Constraining neutron-star matter with microscopic and macroscopic collisions

Sabrina Huth, Peter T.H. Pang, Ingo Tews, Tim Dietrich, Arnaud Le Fèvre, Achim Schwenk, Wolfgang Trautmann, Kshitij Agarwal, Mattia Bulla, Michael W. Coughlin, Chris Van Den Broeck

Research output: Contribution to journalArticlepeer-review

16 Scopus citations

Abstract

Interpreting high-energy, astrophysical phenomena, such as supernova explosions or neutron-star collisions, requires a robust understanding of matter at supranuclear densities. However, our knowledge about dense matter explored in the cores of neutron stars remains limited.

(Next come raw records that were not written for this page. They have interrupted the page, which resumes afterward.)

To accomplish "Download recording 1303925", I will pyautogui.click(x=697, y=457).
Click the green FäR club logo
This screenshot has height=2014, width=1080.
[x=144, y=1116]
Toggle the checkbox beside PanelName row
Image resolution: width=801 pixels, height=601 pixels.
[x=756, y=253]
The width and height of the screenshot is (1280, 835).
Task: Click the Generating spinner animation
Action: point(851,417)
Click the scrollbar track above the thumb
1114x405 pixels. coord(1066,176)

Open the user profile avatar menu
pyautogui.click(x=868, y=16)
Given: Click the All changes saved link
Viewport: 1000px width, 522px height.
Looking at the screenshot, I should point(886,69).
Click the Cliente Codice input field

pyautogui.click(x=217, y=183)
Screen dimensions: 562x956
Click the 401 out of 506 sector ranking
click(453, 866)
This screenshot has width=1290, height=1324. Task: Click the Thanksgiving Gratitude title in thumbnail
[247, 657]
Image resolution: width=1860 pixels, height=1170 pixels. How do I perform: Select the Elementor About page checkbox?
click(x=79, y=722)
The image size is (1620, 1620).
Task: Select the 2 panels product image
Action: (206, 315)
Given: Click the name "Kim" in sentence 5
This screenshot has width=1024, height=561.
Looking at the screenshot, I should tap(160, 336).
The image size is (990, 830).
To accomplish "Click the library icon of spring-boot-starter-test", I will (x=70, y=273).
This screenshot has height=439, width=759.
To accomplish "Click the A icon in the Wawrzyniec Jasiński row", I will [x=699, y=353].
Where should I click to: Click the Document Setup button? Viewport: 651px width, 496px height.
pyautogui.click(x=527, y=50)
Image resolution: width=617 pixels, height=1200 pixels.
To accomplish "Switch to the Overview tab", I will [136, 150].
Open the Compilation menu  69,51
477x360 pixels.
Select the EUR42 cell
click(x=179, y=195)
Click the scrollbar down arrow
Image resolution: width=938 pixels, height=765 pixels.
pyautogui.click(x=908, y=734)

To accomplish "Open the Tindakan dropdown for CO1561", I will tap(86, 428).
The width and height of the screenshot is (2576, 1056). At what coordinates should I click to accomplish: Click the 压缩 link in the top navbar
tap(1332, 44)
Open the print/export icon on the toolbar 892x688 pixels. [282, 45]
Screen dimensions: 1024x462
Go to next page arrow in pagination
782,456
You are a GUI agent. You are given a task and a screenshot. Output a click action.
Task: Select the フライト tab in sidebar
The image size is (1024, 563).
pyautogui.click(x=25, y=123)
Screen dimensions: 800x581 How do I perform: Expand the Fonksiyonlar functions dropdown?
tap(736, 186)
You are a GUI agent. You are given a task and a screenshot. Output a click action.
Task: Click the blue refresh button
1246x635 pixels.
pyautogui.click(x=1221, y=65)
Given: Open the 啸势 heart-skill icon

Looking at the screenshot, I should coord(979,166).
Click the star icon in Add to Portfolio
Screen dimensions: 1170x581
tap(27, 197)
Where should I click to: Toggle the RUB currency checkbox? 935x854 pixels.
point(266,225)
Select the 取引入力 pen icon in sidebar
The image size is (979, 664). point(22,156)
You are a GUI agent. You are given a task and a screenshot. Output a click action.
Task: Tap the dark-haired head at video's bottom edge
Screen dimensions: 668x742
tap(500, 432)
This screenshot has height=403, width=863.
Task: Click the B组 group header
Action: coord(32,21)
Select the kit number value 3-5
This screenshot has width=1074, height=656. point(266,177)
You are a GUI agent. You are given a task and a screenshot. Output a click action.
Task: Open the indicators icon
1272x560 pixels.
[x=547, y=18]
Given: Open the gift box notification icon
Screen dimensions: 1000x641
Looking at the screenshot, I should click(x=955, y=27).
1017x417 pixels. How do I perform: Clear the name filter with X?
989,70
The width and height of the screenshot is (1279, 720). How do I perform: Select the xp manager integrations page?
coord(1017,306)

Fortunately, dense matter is not probed only in astrophysical observations, but also in terrestrial heavy-ion collision experiments. Here we use Bayesian inference to combine data from astrophysical multi-messenger observations of neutron stars1–9 and from heavy-ion collisions of gold nuclei at relativistic energies10,11 with microscopic nuclear theory calculations12–17 to improve our understanding of dense matter. We find that the inclusion of heavy-ion collision data indicates an increase in the pressure in dense matter relative to previous analyses, shifting neutron-star radii towards larger values, consistent with recent observations by the Neutron Star Interior Composition Explorer mission5–8,18. Our findings show that constraints from heavy-ion collision experiments show a remarkable consistency with multi-messenger observations and provide complementary information on nuclear matter at intermediate densities. This work combines nuclear theory, nuclear experiment and astrophysical observations, and shows how joint analyses can shed light on the properties of neutron-rich supranuclear matter over the density range probed in neutron stars.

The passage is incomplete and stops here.